What would be one of those novels? Suggestions please :-) This book seems interesting, but it sounds like a book I'd only be interesting in reading if I could relate. And while I could probably relate somewhat, maybe more than you...well, as a 37 year old guy feeling a little bit "lost in the real world", who excelled more when I had the structure of school, I relate a little more to the description you wrote that I quoted above. Yet it seems like, in this "coming of age" genre, its mostly stories like this, where the guy was always a slacker or "loser" (though I hate that word - just seems mean) and is maybe starting to reevaluate things, or the person was a former success/big shot who is now adrift and living in the shadow of their former glory.
Not much for guys like me who have always kind of felt a bit adrift, always kind of been the underdog with the big heart, the "loveable loser", yet had the structure of school and then later kind of lucked into the structure (yet also chaos) of an "important" job that I tried to stick with as long as my sanity would allow :-) Yet, as you say, it didn't turn out to be what I was looking for. Not a source of happiness and fulfillment in this world like society says it should be.
Which is why I always question when a character decides to "grow up" in this genre, or why people always seem to want said characters to grow up to be likeable. Or why characters that resist this are "losers" or unlikeable, as if having a job, having it all together, being "productive", or being smooth socially is so easy or the be all/end all in life. People aren't perfect, you know. Not even those that write reviews here ::gasp:: :-) Seems to be a lack of self awareness (or at least self deprecation) I've noticed lately. Lots of self righteousness and pretension. Just seems such an overdone trope in the genre. Maybe I'm crazy, but for once I'd like to see a movie or book with a message that, for a character like that, its ok to not be "normal" or perfect. Its ok to be yourself. Flaws make us human and interesting, after all. So yeah, lots of pretension and snark I've noticed, without much in the way of empathy. But that's another discussion.
So yes, any book suggestions for a story more like what you wrote above would be most helpful. Always nice to find new stories/characters to relate to. Though I have to admit: the internet, being a not-so-fast reader, being a crappy multi-tasker, and just the fast pace of modern life have really cut into my reading time (didn't time seem to last longer when we were young?), so most of what I've found from this genre has been movies. Which is why I'm looking to you for book suggestions...not too many (don't overload me man lol), just a few :-) Though I know its an old review I'm replying to. Thanks and sorry for any self indulgent rambling...went into a bit of a rant there :-)

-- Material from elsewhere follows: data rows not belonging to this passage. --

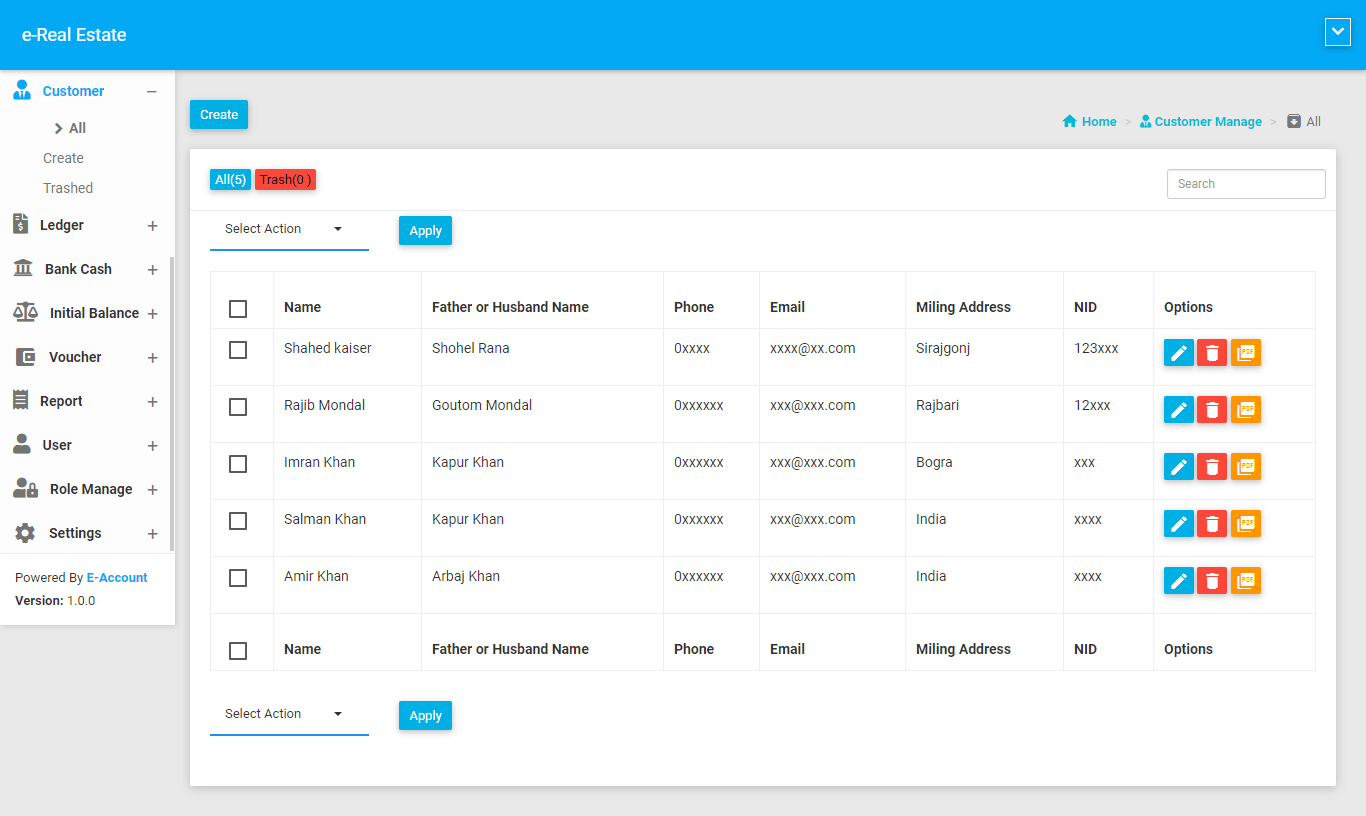Click edit pencil icon for Shahed kaiser

tap(1178, 353)
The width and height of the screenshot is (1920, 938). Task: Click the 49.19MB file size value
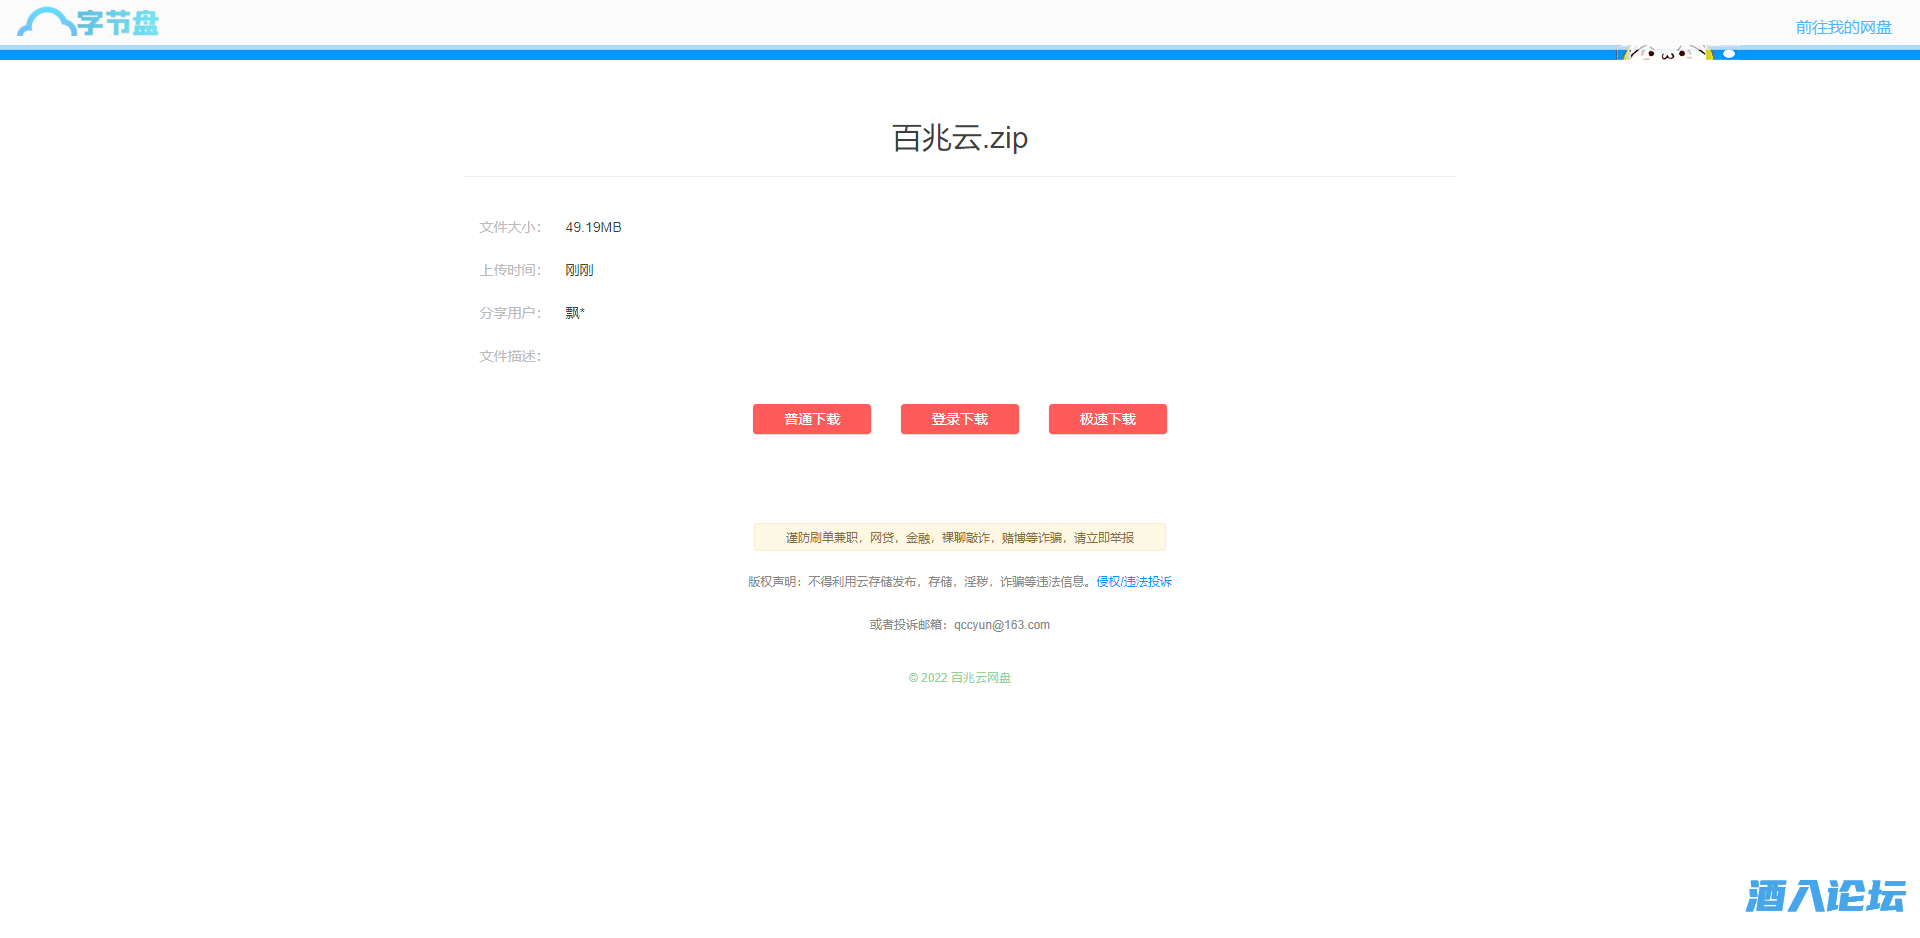(x=593, y=227)

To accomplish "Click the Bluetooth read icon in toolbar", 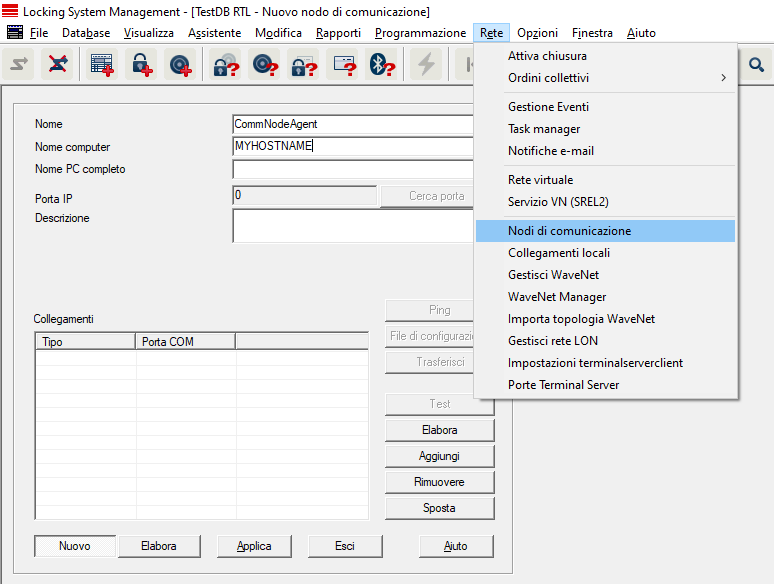I will tap(380, 65).
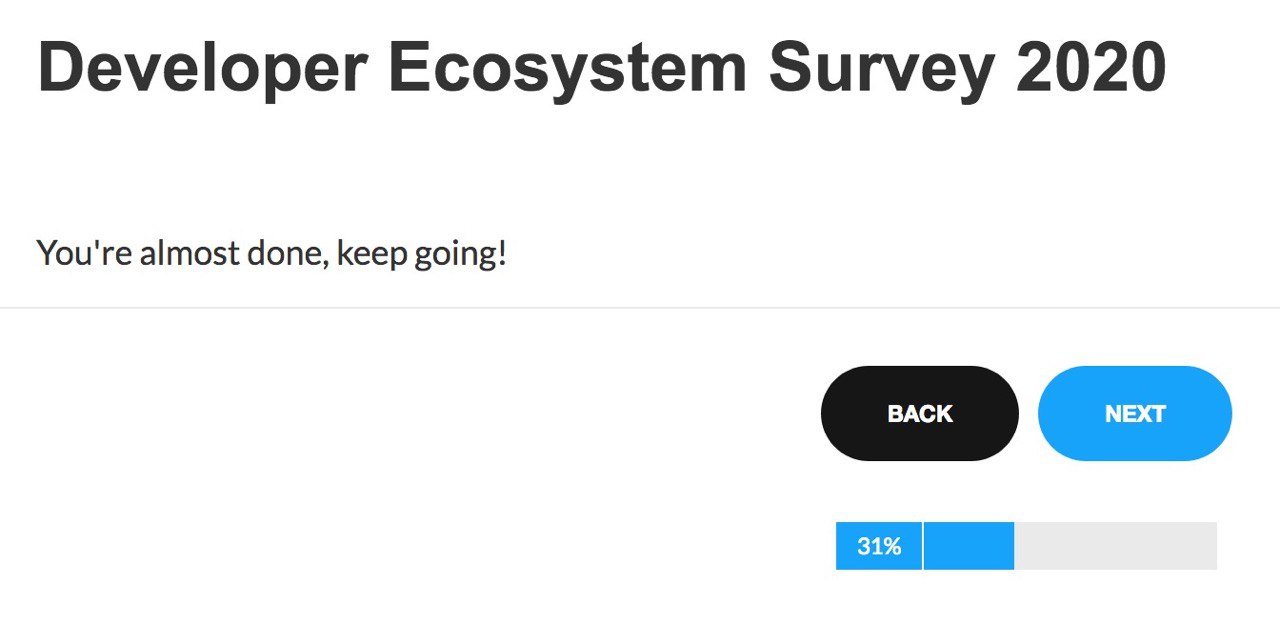Click the left edge of the progress bar
This screenshot has width=1280, height=625.
839,546
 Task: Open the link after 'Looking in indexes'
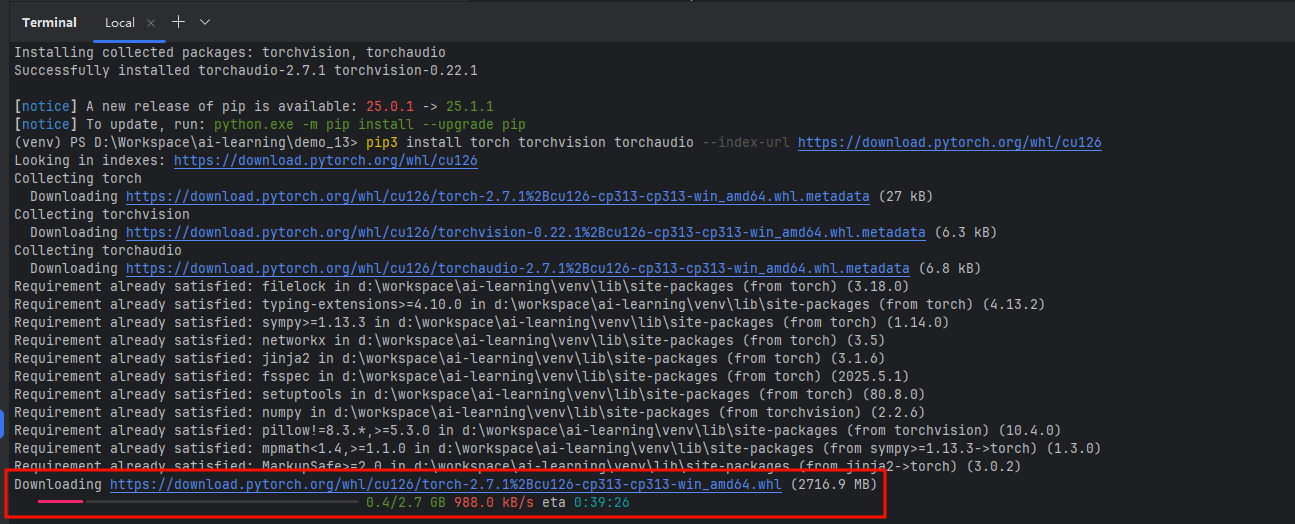click(325, 161)
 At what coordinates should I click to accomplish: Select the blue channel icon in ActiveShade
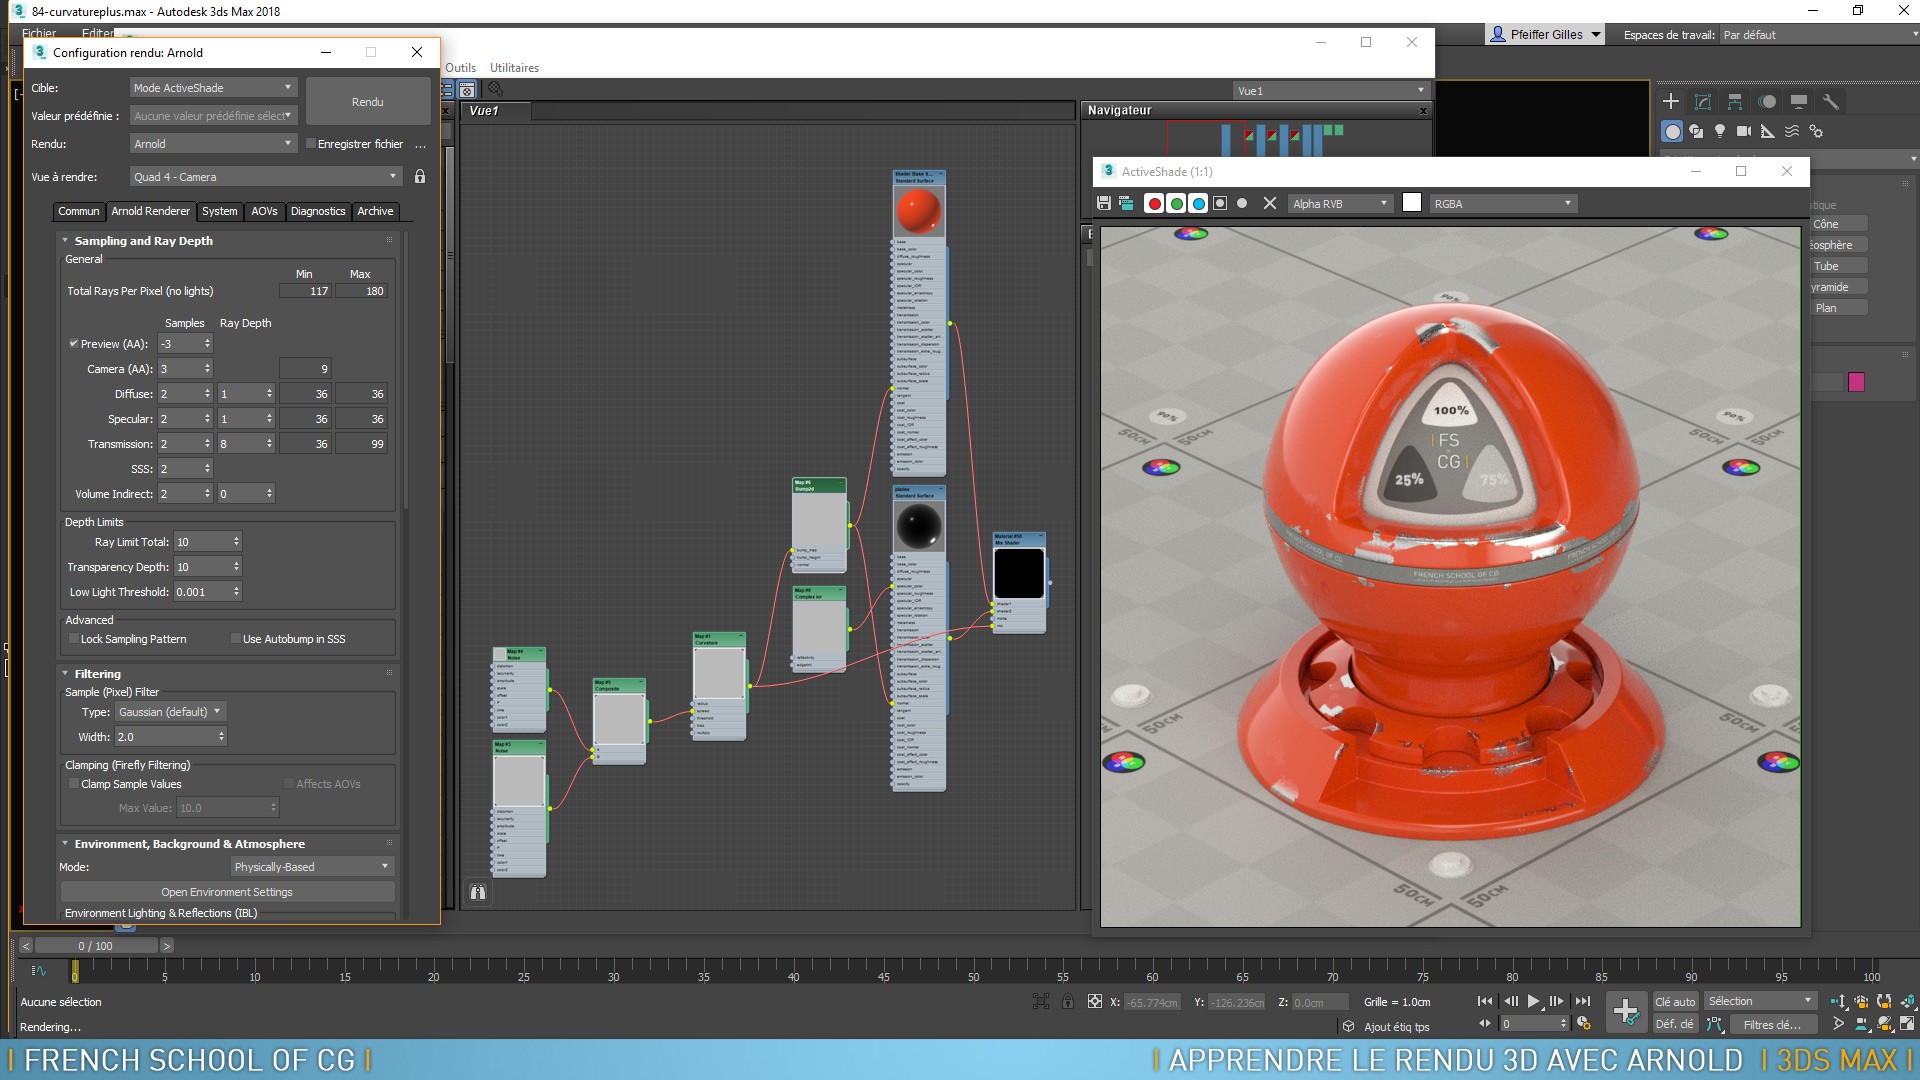pyautogui.click(x=1199, y=202)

PS - The whole "living in Mom's basement" thing seems a bit cliche as well. Why isn't it ever moving back into the room you had as a kid? Why is it always the basement? lol Where'd that cliche come from? You'd think people would vary it up a bit. And also the scoring drugs thing seems cliche. These characters are portrayed as lazy and broke, yet they're able to score drugs? So they must have some money and have enough social skills and get up and go to get out there and have some contacts in the world, right? If these people are losers and slackers, makes me wonder what people would say about me lol I don't know any contacts. Guess I'm the most sheltered person in the world. Just thought it'd be funny, to have someone NOT be on drugs, not for lack of desire, but because they're too lazy or sheltered or shy or whatever to know any dealers. Guess I'll have to write that book myself, eh? Well, if I wasn't a slacker, that is ;-)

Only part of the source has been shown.